The online retailer Amazon.com Inc. has introduced a shortcut to its checkout service so that shoppers can buy products more quickly and set up different shipping addresses and payment methods.
People using Amazon PayPhrase can choose a customized phrase, such as "Shopping Queen," and a personal identification number when shopping on Amazon.com or another Web site in order to be taken instantly to a page confirming their order, the Seattle company said Thursday. Previously, consumers had to go through several steps to buy a product and could use only one card or shipping address at a time.
Online checkout services offered by Amazon.com, eBay's PayPal Inc. and Google Inc. are simplifying themselves to capture larger shares of online payments. They are trying to make the shopping experience more convenient for consumers, most of whom enter a credit or debit card number every time they buy something online.
"Credit card companies to a large extent aren't focused on the online checkout process," said Russ Jones, a consultant at the payments research firm Glenbrook Partners LLC in Menlo Park, Calif., which has worked for Amazon. "This service is making the checkout process much simpler than it already is."
With PayPhrase, customers type a selected phrase into a box.
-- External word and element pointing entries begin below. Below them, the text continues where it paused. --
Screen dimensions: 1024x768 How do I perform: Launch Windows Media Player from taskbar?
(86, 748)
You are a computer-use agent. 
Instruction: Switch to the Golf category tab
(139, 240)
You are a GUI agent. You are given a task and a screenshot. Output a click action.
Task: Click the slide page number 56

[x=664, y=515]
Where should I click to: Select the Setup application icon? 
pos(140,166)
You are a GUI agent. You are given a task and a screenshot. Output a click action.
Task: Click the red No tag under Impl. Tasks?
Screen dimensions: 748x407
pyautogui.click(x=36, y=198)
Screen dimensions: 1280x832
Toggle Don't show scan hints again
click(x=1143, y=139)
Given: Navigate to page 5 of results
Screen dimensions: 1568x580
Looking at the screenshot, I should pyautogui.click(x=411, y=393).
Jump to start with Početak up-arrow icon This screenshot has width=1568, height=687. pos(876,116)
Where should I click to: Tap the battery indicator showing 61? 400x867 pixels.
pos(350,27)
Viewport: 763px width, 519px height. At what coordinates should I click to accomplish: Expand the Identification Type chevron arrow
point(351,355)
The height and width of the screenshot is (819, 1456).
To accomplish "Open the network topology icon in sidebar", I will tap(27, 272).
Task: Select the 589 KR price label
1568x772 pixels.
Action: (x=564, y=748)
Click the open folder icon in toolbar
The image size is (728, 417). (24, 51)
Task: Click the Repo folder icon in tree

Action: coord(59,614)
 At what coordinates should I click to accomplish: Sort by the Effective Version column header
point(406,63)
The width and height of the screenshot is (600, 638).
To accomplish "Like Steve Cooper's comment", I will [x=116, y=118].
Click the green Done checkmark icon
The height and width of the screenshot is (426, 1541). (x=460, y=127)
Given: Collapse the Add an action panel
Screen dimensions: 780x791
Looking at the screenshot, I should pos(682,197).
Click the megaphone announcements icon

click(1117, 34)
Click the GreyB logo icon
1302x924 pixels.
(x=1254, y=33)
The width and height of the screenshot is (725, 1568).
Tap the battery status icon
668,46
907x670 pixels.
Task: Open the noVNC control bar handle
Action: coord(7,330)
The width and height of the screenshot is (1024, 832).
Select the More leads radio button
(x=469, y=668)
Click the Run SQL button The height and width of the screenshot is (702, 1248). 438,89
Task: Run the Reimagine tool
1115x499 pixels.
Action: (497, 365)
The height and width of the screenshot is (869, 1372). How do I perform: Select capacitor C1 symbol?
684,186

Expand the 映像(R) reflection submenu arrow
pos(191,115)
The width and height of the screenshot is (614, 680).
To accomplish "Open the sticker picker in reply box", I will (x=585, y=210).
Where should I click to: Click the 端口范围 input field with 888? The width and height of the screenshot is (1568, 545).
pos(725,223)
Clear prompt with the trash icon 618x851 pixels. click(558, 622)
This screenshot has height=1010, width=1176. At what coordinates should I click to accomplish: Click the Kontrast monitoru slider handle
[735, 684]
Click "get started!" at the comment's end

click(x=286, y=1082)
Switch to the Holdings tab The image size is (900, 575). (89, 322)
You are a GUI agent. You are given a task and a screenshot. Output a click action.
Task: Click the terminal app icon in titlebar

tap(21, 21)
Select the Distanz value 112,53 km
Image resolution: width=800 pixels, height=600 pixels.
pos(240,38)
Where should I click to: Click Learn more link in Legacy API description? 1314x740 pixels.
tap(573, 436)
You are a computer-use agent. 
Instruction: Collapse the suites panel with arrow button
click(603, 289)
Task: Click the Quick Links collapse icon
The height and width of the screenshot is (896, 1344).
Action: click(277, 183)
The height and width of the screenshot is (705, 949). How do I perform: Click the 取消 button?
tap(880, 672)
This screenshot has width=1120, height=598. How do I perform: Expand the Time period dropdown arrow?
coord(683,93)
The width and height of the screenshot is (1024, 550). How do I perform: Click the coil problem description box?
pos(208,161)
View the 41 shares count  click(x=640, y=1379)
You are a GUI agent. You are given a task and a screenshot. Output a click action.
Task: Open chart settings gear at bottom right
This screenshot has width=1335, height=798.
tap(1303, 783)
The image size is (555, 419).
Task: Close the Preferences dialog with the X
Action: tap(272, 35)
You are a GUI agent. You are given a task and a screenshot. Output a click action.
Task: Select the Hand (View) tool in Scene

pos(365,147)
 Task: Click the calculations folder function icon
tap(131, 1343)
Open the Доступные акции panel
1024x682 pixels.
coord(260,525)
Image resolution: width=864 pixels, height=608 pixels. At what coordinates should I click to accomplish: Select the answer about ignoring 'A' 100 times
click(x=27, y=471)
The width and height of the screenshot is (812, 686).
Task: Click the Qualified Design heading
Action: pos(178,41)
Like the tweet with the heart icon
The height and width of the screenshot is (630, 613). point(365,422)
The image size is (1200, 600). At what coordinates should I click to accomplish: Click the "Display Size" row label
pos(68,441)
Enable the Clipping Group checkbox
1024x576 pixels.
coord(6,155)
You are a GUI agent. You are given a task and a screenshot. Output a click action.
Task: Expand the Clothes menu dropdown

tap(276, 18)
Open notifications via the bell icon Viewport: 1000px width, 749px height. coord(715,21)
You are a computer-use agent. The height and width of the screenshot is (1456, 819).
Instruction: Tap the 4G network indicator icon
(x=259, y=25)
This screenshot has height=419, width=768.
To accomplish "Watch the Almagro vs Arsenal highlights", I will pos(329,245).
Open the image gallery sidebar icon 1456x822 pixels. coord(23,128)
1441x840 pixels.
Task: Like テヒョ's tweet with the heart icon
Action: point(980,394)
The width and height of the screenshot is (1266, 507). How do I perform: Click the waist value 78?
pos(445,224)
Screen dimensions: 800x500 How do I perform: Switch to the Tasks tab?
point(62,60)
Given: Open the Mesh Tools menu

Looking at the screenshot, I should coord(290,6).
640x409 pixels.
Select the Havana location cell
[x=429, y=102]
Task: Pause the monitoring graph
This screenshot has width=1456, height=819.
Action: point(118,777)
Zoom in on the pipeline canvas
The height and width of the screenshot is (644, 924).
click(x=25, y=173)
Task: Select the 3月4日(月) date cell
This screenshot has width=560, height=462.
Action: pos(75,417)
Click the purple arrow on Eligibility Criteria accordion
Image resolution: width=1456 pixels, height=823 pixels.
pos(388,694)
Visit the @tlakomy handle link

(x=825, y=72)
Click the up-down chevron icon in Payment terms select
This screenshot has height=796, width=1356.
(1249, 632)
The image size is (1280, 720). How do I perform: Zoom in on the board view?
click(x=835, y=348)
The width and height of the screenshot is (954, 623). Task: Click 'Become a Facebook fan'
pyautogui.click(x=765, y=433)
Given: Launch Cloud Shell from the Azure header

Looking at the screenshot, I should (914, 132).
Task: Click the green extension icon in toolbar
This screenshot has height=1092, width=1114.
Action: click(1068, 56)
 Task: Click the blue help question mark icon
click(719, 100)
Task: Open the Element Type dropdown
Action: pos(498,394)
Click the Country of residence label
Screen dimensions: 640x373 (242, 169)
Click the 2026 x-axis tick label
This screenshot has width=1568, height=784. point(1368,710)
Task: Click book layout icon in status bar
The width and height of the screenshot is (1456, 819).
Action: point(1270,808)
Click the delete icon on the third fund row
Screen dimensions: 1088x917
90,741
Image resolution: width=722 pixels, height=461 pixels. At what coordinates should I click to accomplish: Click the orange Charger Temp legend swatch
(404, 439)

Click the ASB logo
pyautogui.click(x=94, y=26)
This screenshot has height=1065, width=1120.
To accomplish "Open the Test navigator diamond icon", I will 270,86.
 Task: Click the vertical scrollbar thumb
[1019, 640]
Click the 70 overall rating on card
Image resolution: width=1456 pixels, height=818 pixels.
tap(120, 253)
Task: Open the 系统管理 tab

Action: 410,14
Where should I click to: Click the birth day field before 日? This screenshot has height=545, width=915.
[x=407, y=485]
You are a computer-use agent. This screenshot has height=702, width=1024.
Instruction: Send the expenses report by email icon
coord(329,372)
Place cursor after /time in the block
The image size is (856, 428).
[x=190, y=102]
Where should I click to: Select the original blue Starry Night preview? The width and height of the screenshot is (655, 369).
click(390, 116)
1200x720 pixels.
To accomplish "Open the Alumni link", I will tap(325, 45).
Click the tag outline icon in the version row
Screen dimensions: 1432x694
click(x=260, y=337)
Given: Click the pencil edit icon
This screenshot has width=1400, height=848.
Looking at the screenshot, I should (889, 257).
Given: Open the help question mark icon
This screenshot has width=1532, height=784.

One phrase could send an item to their home, and charge a personal credit card. Another phrase could send something to work and charge a corporate card already on file with Amazon.com.
Consumers can use Amazon.com's PayPhrase service on Web sites such as Buy.com and the apparel sites DKNY and Patagonia. Parents can give children their own phrases, set up spending allowances and monitor purchases with the service.
Amazon.com is trying to catch up with PayPal, which is more widely adopted across the Web, according to a survey by the National Retail Federation. About 34% of consumers plan to use eBay Inc.'s payment service for online purchases this holiday season, compared with 5.5% for Amazon and 1.8% for Google Checkout, according to the study. For all other purchases, people enter debit and credit card numbers directly at Web sites.
PayPal estimates that it handles 9% of online retail payments globally through sites such as Walmart.com. Less than half of its transaction volume comes from eBay. Amazon does not disclose how much of its payment volume comes from third-party sites.
Amazon and PayPal make money by charging a fee and taking a percentage of every transaction, though they must also pay card processing fees.
"The uphill battle is being everywhere our customers want us to be," said Matt Williams, the general manager of Amazon PayPhrase. "With PayPhrase, that's something we're hitting on the head."